▶ What the exercise asks: Please repeat, exactly and with nothing extra, the line containing "Image resolution: width=423" and every line after it up to the end of the material.
════════════════════
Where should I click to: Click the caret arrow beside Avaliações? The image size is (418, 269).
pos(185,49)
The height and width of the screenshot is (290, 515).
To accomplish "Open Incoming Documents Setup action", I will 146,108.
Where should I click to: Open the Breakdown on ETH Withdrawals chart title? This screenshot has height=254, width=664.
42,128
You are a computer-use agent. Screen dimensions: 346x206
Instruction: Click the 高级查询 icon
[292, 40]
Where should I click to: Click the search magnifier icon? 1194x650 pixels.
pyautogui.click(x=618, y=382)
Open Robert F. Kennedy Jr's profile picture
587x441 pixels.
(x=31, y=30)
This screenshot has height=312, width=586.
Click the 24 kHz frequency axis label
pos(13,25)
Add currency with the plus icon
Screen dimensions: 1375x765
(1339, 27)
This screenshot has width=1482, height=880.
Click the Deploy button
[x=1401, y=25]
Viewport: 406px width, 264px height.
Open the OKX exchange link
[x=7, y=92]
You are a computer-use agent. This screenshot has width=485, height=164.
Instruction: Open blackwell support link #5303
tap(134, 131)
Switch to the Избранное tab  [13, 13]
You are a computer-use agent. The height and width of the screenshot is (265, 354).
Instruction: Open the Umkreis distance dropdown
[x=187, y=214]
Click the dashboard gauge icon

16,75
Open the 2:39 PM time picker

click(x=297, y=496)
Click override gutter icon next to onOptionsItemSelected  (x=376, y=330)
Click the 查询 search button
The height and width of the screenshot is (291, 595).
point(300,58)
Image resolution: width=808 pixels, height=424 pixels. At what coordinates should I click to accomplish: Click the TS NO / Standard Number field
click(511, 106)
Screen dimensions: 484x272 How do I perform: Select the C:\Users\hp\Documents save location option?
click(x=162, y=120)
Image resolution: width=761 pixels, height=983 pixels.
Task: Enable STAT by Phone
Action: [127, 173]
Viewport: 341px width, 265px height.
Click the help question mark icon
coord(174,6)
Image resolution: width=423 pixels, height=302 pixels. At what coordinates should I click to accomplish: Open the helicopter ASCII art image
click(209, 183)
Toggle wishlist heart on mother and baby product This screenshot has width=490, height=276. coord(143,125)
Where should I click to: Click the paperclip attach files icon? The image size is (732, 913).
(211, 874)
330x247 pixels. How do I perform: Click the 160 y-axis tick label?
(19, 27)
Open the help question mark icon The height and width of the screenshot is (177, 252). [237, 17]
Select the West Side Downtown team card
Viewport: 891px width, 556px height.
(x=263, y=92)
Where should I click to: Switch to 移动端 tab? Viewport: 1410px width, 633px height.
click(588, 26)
════════════════════
▶ Solution for this problem:
Image resolution: width=423 pixels, height=302 pixels. At what coordinates should I click to accomplish: Open the helicopter ASCII art image
click(209, 183)
Toggle wishlist heart on mother and baby product This screenshot has width=490, height=276. coord(143,125)
Where should I click to: Click the paperclip attach files icon? The image size is (732, 913).
(211, 874)
330x247 pixels. How do I perform: Click the 160 y-axis tick label?
(19, 27)
Open the help question mark icon The height and width of the screenshot is (177, 252). [237, 17]
Select the West Side Downtown team card
Viewport: 891px width, 556px height.
(x=263, y=92)
Where should I click to: Switch to 移动端 tab? Viewport: 1410px width, 633px height.
click(588, 26)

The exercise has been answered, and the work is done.